И тем не менее идея лука — это оказалось тем, что неандертальцы не поддержали. Хотя, казалось бы, это же классно! — не надо подбираться к той же лошади на 10–15 метров, чтобы уверенно рассчитывать на попадание тяжёлым копьём. Пульнул издали — и иди, подбирай. Одной стрелой не убил — ничего, пусти три-четыре и дождись, пока животное кровью не истечёт. Очень технологично!
Беда была в одном. Когда Антон попытался на деле продемонстрировать преимущества лука перед копьём, получилось из этого полное позорище.
Для испытания действия нового оружия он призвал троих воинов, находившихся на тот момент в становище. Ну, и друзей своих мальчишек. Метрах в сорока растянули шкуру зайца. В неё и нужно было попасть. Опробовавший лук на паре выстрелов, он не думал, что это будет трудно. Стрелял же на даче! А тут лук был получше: поупружистей, да и тетива пожёстче, чем та дачная верёвочка.
Вышел конфуз.
Ни одна из пяти стрел не попала в
Точку в позоре поставил Грур, в целом-то относившийся к Антону с симпатией. Он взял лук и попробовал тоже из него выстрелить. Натянул.
Лук жалко треснул и сломался.
Грур улыбнулся, взял своё копьё и сходу запустил его в заячью шкуру. С тех самых сорока метров. Не напрягаясь.
И что характерно, попал.
Нет, смеяться никто не стал. Просто отнесли "лукотворение" и "лукостреляние" к мальчишеским забавам…
* * *
Уламры более приятны духам, нежели аннува. У тех вообще духи плохие, и живут они, как звери. Так что убивший уламра аннува совершает столь же тяжёлое преступление, как если бы он убил духа.
Это вида Да продолжал свой курс введения Сашки в местные расклады.
Но и уламры — не одинаково угодны духам. Только уганры им угодны. Только уганры поэтому — настоящие люди. А прочие — не очень. Можно даже сказать, не настоящие люди.
А аннува — не люди вообще. Потому что души их происходят от злых духов. Тогда как души уламров происходят от самых древних и святых духов.
Поэтому аннува — нелюдь. А уламры, кроме уганров, — не настоящие люди.

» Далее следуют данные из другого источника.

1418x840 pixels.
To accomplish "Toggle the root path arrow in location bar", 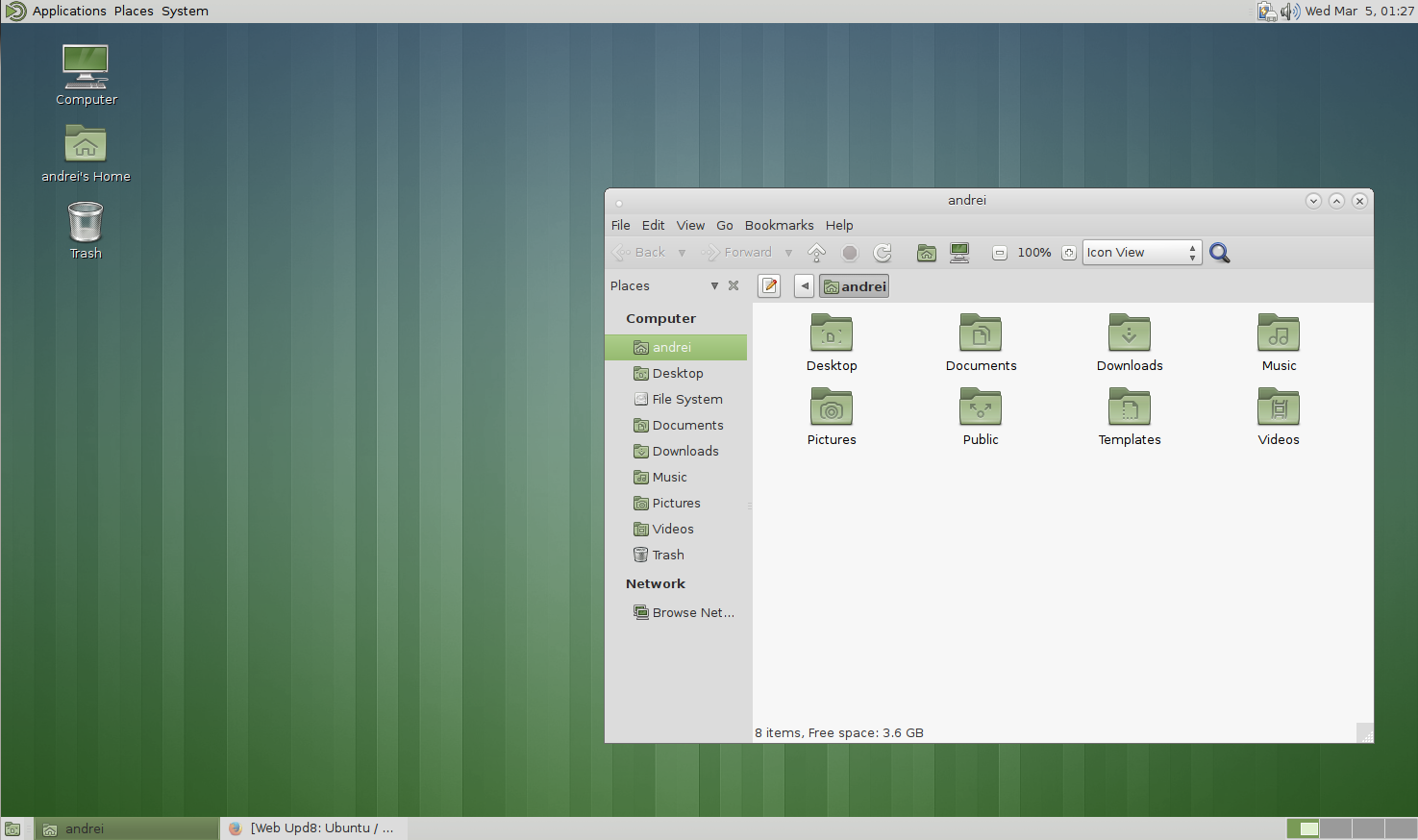I will coord(804,285).
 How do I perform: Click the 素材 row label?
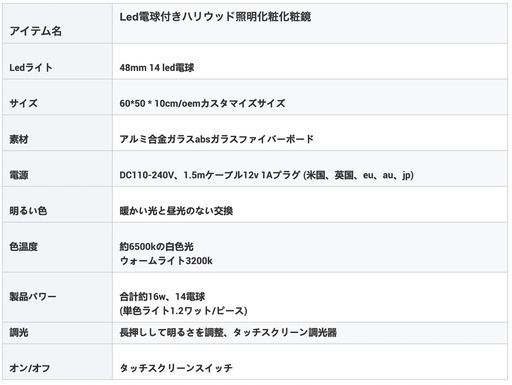point(19,139)
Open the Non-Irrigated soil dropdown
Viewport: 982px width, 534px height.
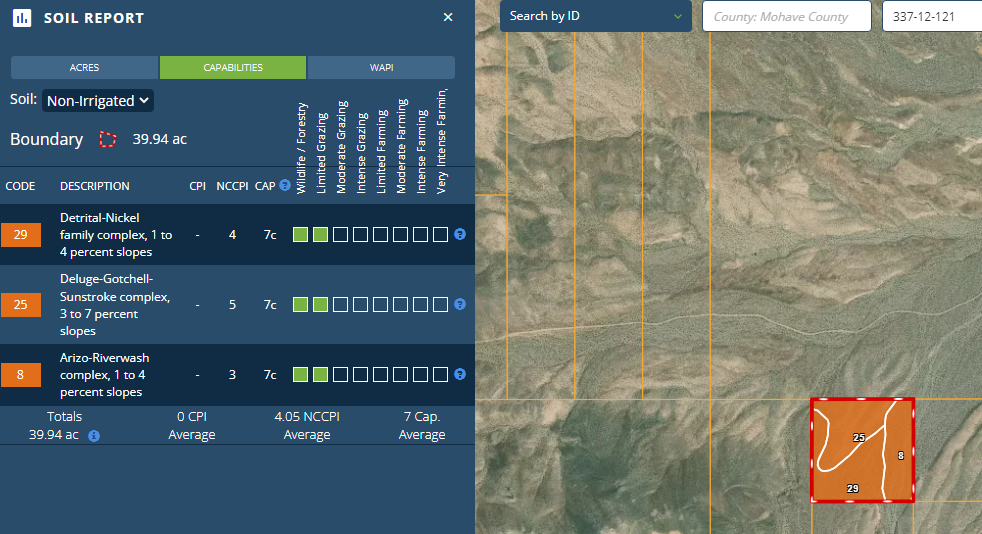[98, 100]
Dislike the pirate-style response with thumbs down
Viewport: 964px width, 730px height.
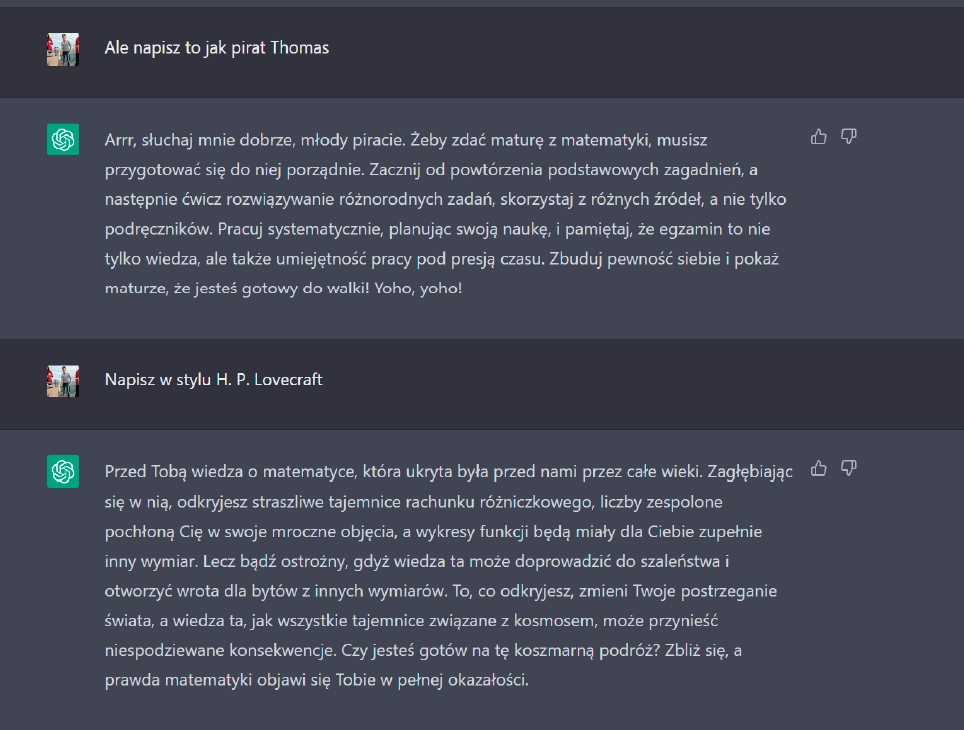[x=848, y=137]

Этого Саша ухватить не мог. Несколько раз переспрашивал мудрого старца, пока не дотумкал. Это у них, у людей… Э-э, в смысле: у людей их с Алькой и Антохой времени. У них деление простое: люди и не люди. Звери, насекомые, птицы, рыбы. Даже камни. Пусть — камни. А люди — все люди. И белые, и негры, и китайцы. Люди. А у этих здесь — тройное деление. Мы — люди. Такие же, как мы — не люди. Не такие, как мы — нелюдь.
Ну, вот как если бы было, что они, русские — люди. А, скажем, немцы — уже нет. А какие-нибудь китайцы — нелюдь.
Сильно!
Хорошо, что там, дома, — не так. Все — нормальные люди. А у этих вон как. С делением.
Особенно, если видеть, что всех этих "людей" здешних — человек сто. Вместе с женщинами и детьми. Может, немного больше — Саша не пересчитывал.
Из уламров одни уганры достойны названия людей, выплыл, наконец, вида Да из долгих объяснений на ровное место. А прочие уламры имеют основание называться — ну, скажем, обезьянами.
Тут Саша, правда, допустил вольное толкование. Слова этого — прозвучавшего как "лой", он не понял, а ещё раз перебивать токующего, ровно глухарь, дедушку Да он не осмелился. Но по презрительной мине, что скорчил колдун, было понятно, что речь идёт о каком-то нечистом животном.
Пусть будет обезьяна. А может, шакал. Как там в книгах про индейцев было?
Между тем разошедшийся перед внимательными слушателями — а вокруг них собралась уже молодая поросль племени — вида Да продолжал свою академическую лекцию.